• [ESTRATTO FORNITO]

<<<<

Perché non basta un tratto di penna di Trump per cancellare il ministero dell'Istruzione
Nella tagliola del presidente americano finisce un intero dipartimento del governo federale. Serve però un voto a maggioranza qualificata in entrambe le Camere. E la quota di 60 voti al Senato appare irraggiungibile per l’opposizione dei democratici
Dopo tanti ordini esecutivi che miravano a licenziare persone oppure a smontare politiche instaurate dai suoi predecessori, Donald Trump mette nel mirino un pezzo importante del governo federale, firmando un decreto ad hoc per cancellarlo, ma mantenendo i servizi erogati fino a che questi non saranno nuovamente demandati agli stati, alla presenza della segretaria all’Istruzione, Linda McMahon, e di alcuni governatori repubblicani.

>>>>

• [ESERCIZI DA SVOLGERE]
a: Trascrivi dall'estratto il passo che comincia con "Perché non basta" e termina con "alcuni governatori repubblicani.".
b: Elenca, senza ripetizioni e nell'ordine in cui compaiono, le parole dell'estratto scritte con l'iniziale maiuscola che non si trovano a inizio frase.
Per rispondere usa soltanto l'estratto.

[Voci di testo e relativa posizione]

<<<<

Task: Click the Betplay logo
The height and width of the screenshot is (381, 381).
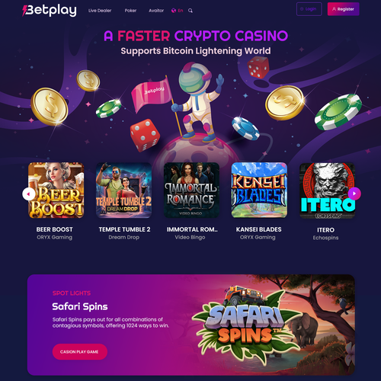Action: (50, 11)
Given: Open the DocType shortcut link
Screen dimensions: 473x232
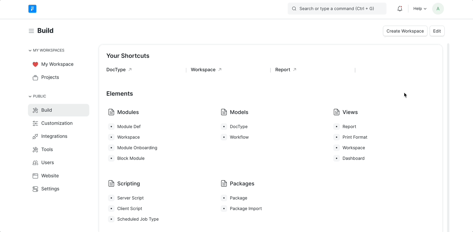Looking at the screenshot, I should [116, 69].
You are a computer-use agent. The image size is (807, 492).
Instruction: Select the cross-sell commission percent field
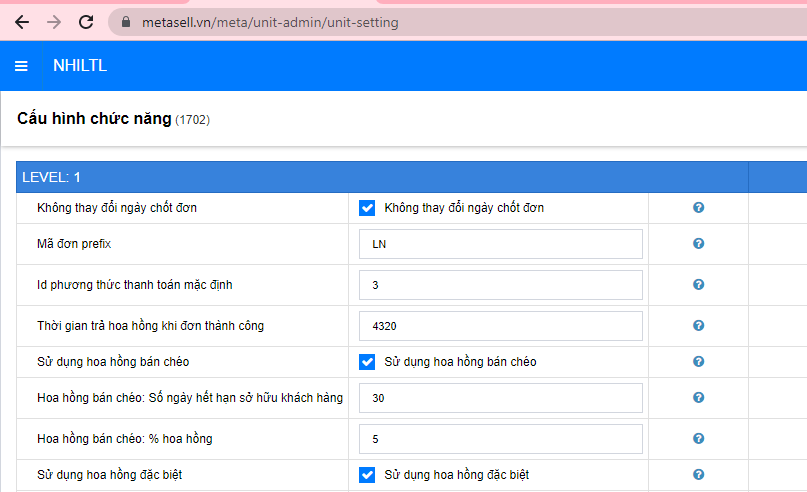click(x=500, y=439)
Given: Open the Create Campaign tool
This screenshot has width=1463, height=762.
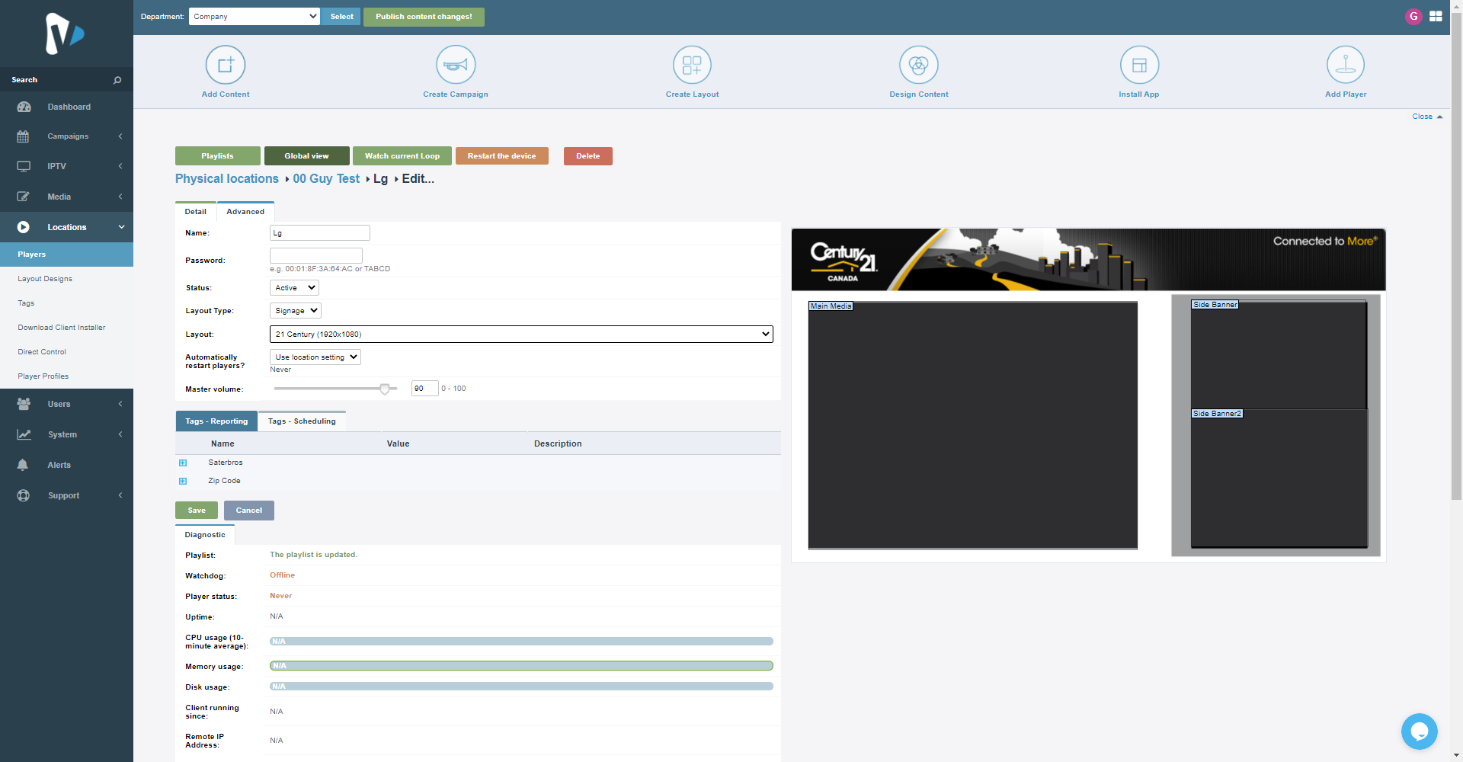Looking at the screenshot, I should click(x=455, y=65).
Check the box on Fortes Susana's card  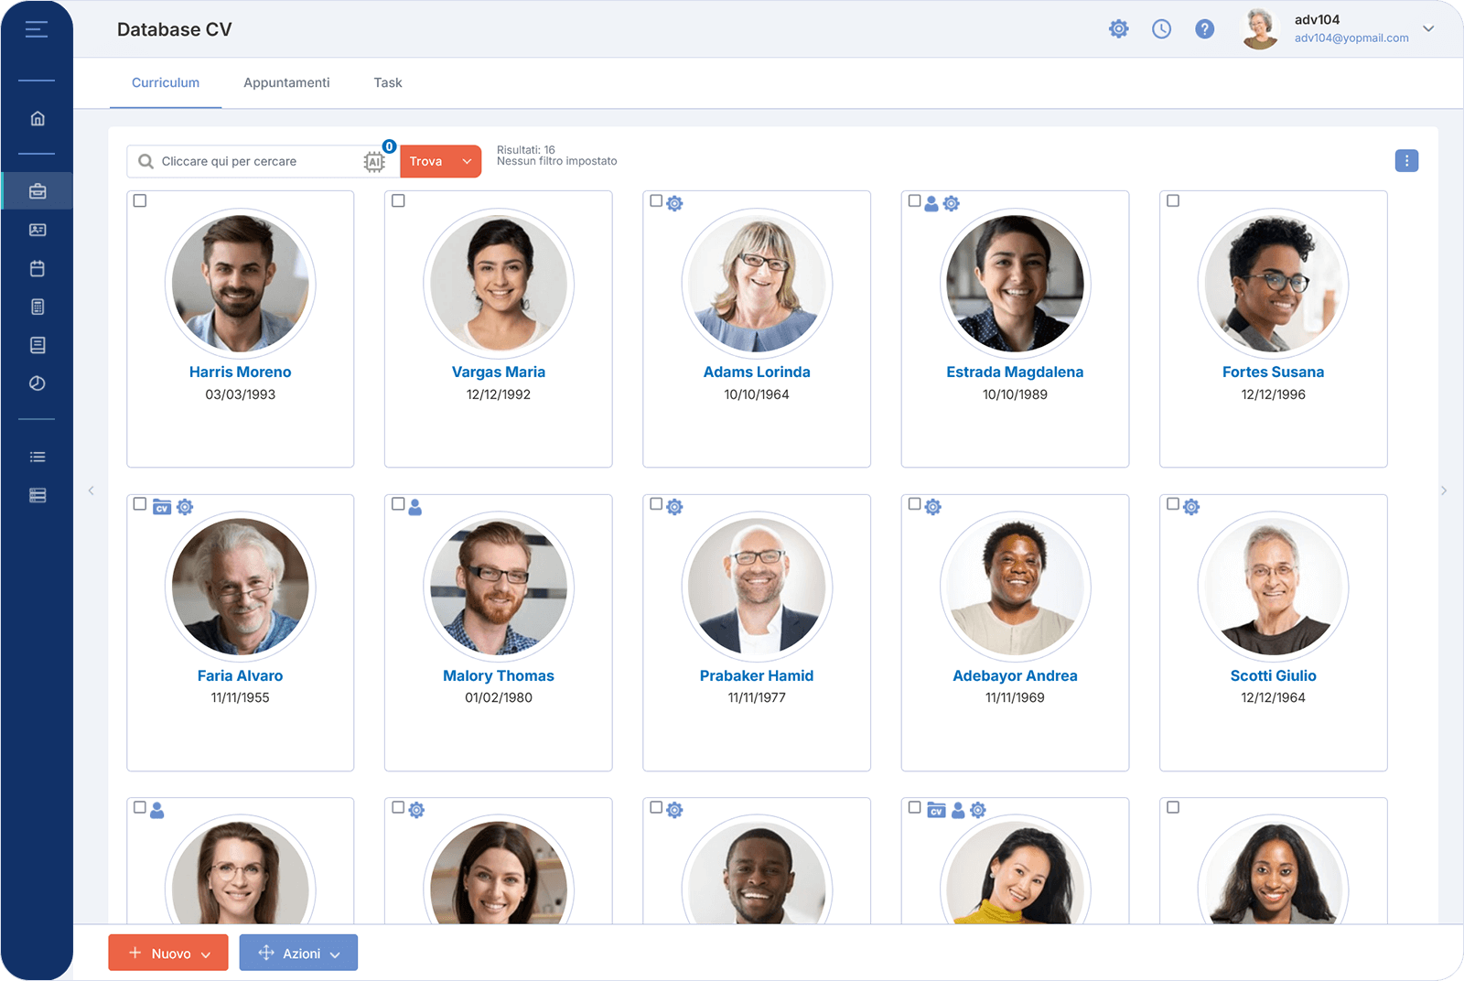1173,200
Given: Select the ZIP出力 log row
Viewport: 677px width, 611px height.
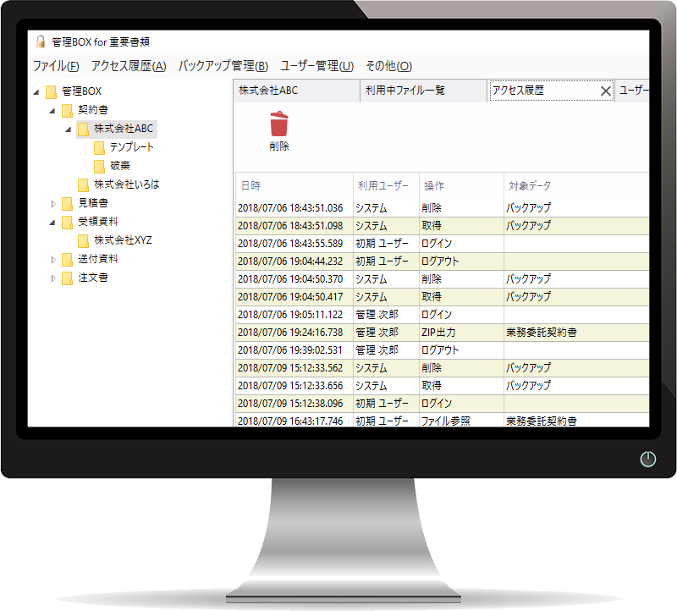Looking at the screenshot, I should pos(440,332).
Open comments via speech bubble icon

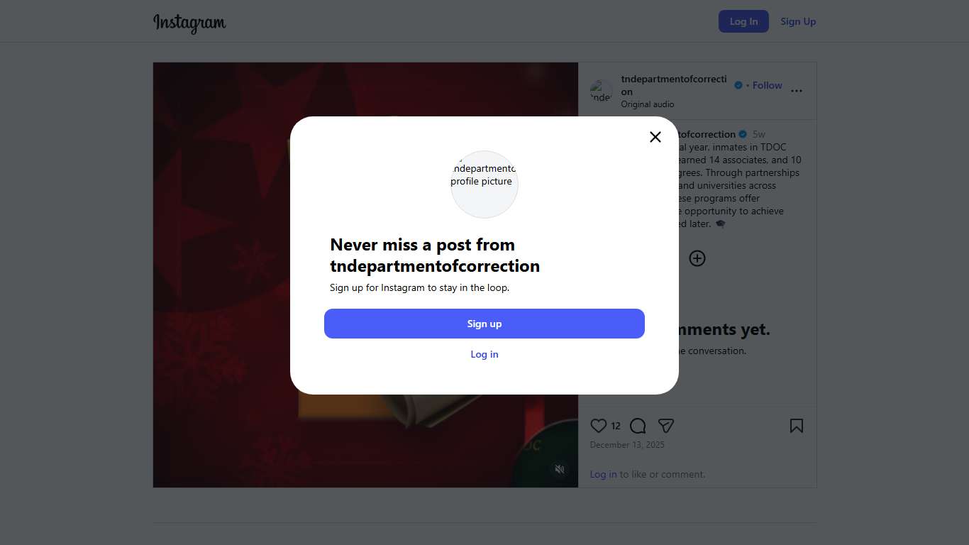638,426
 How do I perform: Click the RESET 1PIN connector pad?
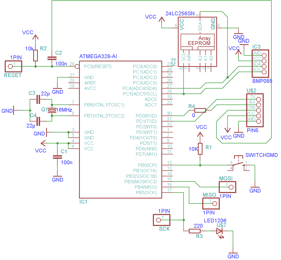pos(13,66)
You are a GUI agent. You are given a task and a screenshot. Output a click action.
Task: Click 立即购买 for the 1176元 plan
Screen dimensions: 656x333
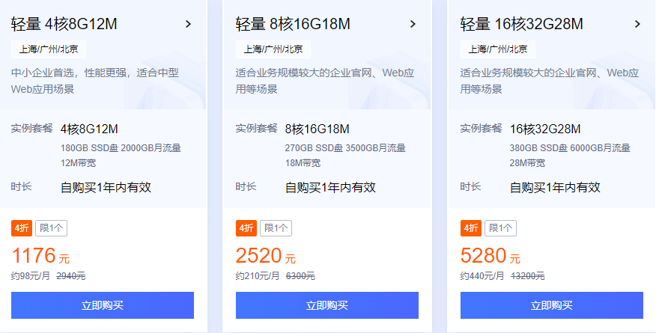[x=103, y=305]
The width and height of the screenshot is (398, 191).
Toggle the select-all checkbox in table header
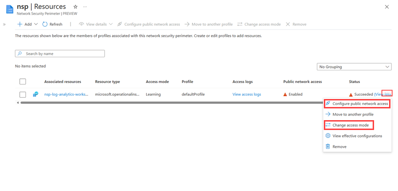(23, 82)
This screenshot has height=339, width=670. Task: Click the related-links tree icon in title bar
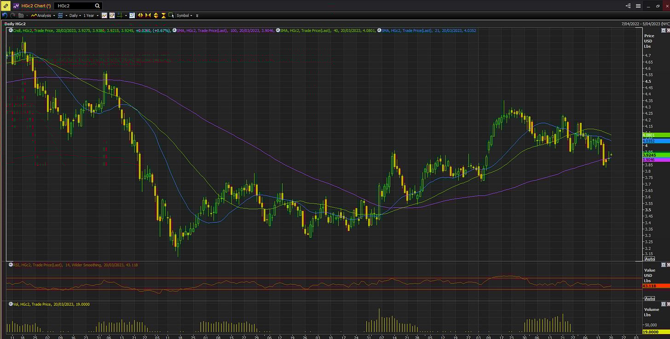(x=628, y=6)
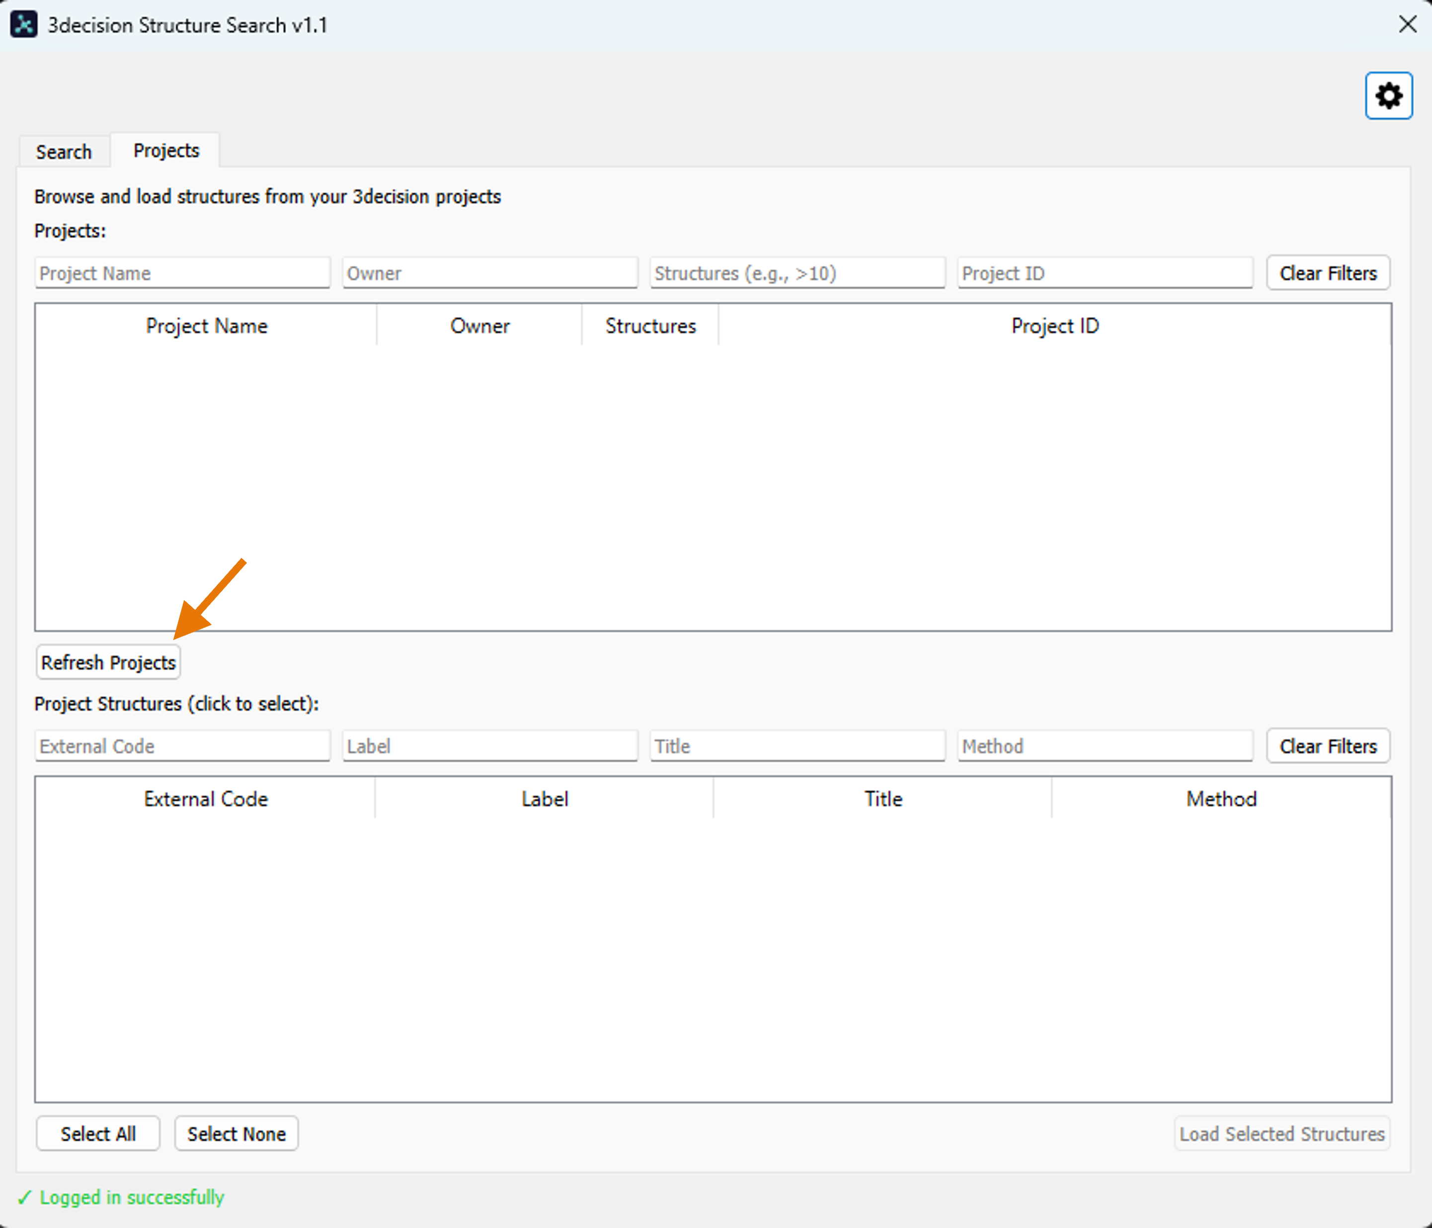Close the Structure Search window

click(1407, 25)
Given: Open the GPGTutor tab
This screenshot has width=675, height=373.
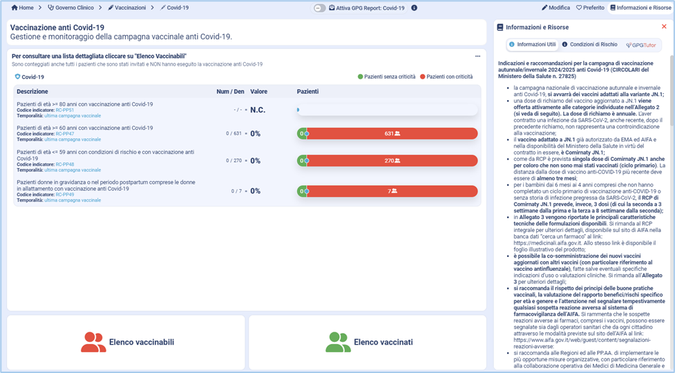Looking at the screenshot, I should [640, 44].
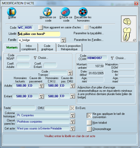Open the Code graphique tab

pos(47,48)

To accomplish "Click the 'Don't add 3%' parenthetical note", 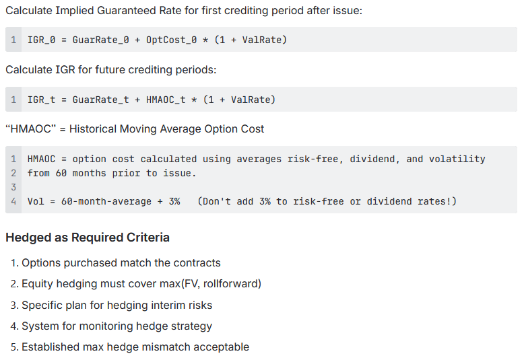I will [x=327, y=201].
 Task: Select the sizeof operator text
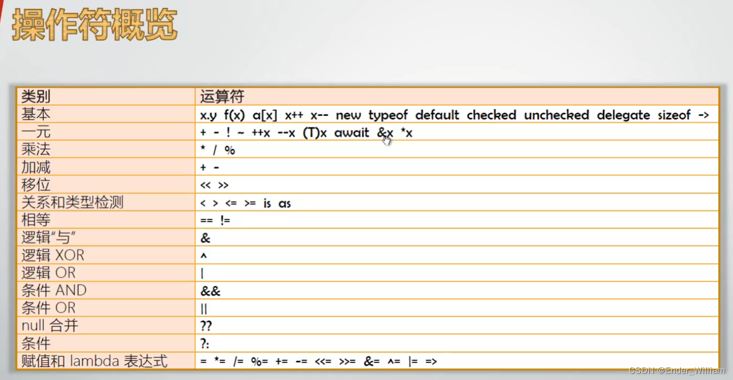(x=675, y=115)
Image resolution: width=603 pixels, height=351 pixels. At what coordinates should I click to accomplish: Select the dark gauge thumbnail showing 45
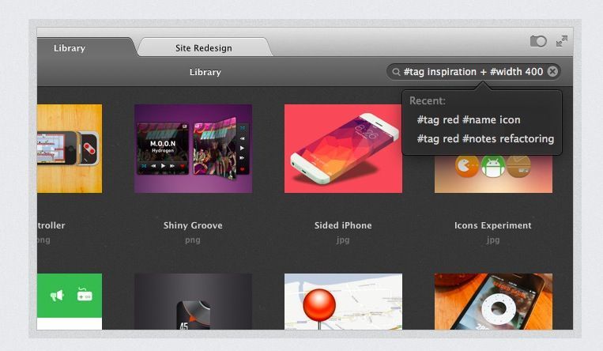click(x=193, y=302)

>>>>

• [RISPOSTE ATTESE]
a:
Perché non basta un tratto di penna di Trump per cancellare il ministero dell'Istruzione
Nella tagliola del presidente americano finisce un intero dipartimento del governo federale. Serve però un voto a maggioranza qualificata in entrambe le Camere. E la quota di 60 voti al Senato appare irraggiungibile per l’opposizione dei democratici
Dopo tanti ordini esecutivi che miravano a licenziare persone oppure a smontare politiche instaurate dai suoi predecessori, Donald Trump mette nel mirino un pezzo importante del governo federale, firmando un decreto ad hoc per cancellarlo, ma mantenendo i servizi erogati fino a che questi non saranno nuovamente demandati agli stati, alla presenza della segretaria all’Istruzione, Linda McMahon, e di alcuni governatori repubblicani.

b: Trump, Istruzione, Camere, Senato, Donald, Linda, McMahon